=== DATA FOR THE TASK ===

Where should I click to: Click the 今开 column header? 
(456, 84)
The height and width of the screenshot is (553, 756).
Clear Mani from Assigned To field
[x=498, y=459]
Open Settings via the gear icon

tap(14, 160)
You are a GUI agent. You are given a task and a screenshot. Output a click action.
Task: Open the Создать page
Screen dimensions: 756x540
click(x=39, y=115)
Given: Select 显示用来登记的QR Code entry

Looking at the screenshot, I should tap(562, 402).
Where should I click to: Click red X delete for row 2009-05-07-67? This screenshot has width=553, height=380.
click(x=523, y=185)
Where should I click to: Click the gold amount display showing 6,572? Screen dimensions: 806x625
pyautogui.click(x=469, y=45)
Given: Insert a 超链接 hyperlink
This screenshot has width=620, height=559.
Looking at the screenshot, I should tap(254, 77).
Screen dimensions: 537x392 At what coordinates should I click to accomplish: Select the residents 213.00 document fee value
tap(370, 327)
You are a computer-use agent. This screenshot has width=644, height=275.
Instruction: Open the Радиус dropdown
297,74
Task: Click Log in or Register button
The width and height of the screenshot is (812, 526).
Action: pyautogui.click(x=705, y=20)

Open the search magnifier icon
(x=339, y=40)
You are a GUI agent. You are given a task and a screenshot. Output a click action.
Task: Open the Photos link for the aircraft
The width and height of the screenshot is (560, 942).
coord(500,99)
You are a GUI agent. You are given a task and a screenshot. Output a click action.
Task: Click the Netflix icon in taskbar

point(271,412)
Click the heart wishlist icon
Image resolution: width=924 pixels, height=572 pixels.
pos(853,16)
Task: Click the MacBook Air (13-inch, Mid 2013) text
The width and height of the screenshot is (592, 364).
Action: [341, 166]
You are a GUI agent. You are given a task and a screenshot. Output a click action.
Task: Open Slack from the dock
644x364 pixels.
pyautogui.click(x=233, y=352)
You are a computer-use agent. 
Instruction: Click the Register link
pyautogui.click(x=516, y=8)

===

*EXERCISE INSTRUCTIONS:*
Please retype each entry above exactly as it is written.

*SOLUTION TO THIS TASK:*
Where should I click to: Click the 今开 column header? 
(456, 84)
The height and width of the screenshot is (553, 756).
Clear Mani from Assigned To field
[x=498, y=459]
Open Settings via the gear icon

tap(14, 160)
You are a GUI agent. You are given a task and a screenshot. Output a click action.
Task: Open the Создать page
Screen dimensions: 756x540
click(x=39, y=115)
Given: Select 显示用来登记的QR Code entry

Looking at the screenshot, I should tap(562, 402).
Where should I click to: Click red X delete for row 2009-05-07-67? This screenshot has width=553, height=380.
click(x=523, y=185)
Where should I click to: Click the gold amount display showing 6,572? Screen dimensions: 806x625
pyautogui.click(x=469, y=45)
Given: Insert a 超链接 hyperlink
This screenshot has width=620, height=559.
Looking at the screenshot, I should tap(254, 77).
Screen dimensions: 537x392 At what coordinates should I click to accomplish: Select the residents 213.00 document fee value
tap(370, 327)
You are a computer-use agent. This screenshot has width=644, height=275.
Instruction: Open the Радиус dropdown
297,74
Task: Click Log in or Register button
The width and height of the screenshot is (812, 526).
Action: pyautogui.click(x=705, y=20)

Open the search magnifier icon
(x=339, y=40)
You are a GUI agent. You are given a task and a screenshot. Output a click action.
Task: Open the Photos link for the aircraft
The width and height of the screenshot is (560, 942).
coord(500,99)
You are a GUI agent. You are given a task and a screenshot. Output a click action.
Task: Click the Netflix icon in taskbar

point(271,412)
Click the heart wishlist icon
Image resolution: width=924 pixels, height=572 pixels.
pos(853,16)
Task: Click the MacBook Air (13-inch, Mid 2013) text
The width and height of the screenshot is (592, 364).
Action: [341, 166]
You are a GUI agent. You are given a task and a screenshot. Output a click action.
Task: Open Slack from the dock
644x364 pixels.
pyautogui.click(x=233, y=352)
You are a computer-use agent. 
Instruction: Click the Register link
pyautogui.click(x=516, y=8)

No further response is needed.